Hand ischaemic contractures includes three groups. Group 1: All interrosei and thenar muscles are involved (typical Volkmann contracture). Group 2: thenar or interossei muscles are involved. Deformity concerns the thumb or the fingers. Group 3: one or more fingers are affected. Established intrinsic muscles contractures are treated with appropriate operative releases. The first web space is released and the tendons of the interossei muscles are released at the level of the metacarpal necks. Fibrotic tissue is removed. Detailed description of these operations are beyond the scope of this chapter [20, 21].
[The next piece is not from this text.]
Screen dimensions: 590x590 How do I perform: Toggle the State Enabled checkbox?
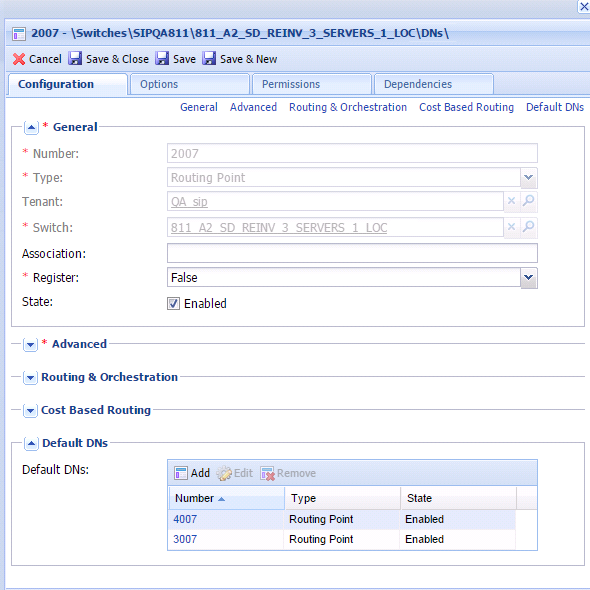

Hand compartment syndrome is an urgent condition which demands early recognition and treatment, otherwise it results to a permanent loss of function. Several controversies regarding diagnosis and management still exist in the contemporary literature. Future research should target on how a more accurate and early diagnosis can be achieved and the time frame beyond which fasciotomy is not beneficial to the patient. Fasciotomies of the hand are the cornerstone of treatment, and if they are performed early, they guarantee a good functional outcome. The surgeon should demonstrate a low threshold towards surgical release if compartment syndrome is suspected. Knowledge of the special anatomical features of the hand is necessary, in order for the physician to offer to the patient a sufficient treatment.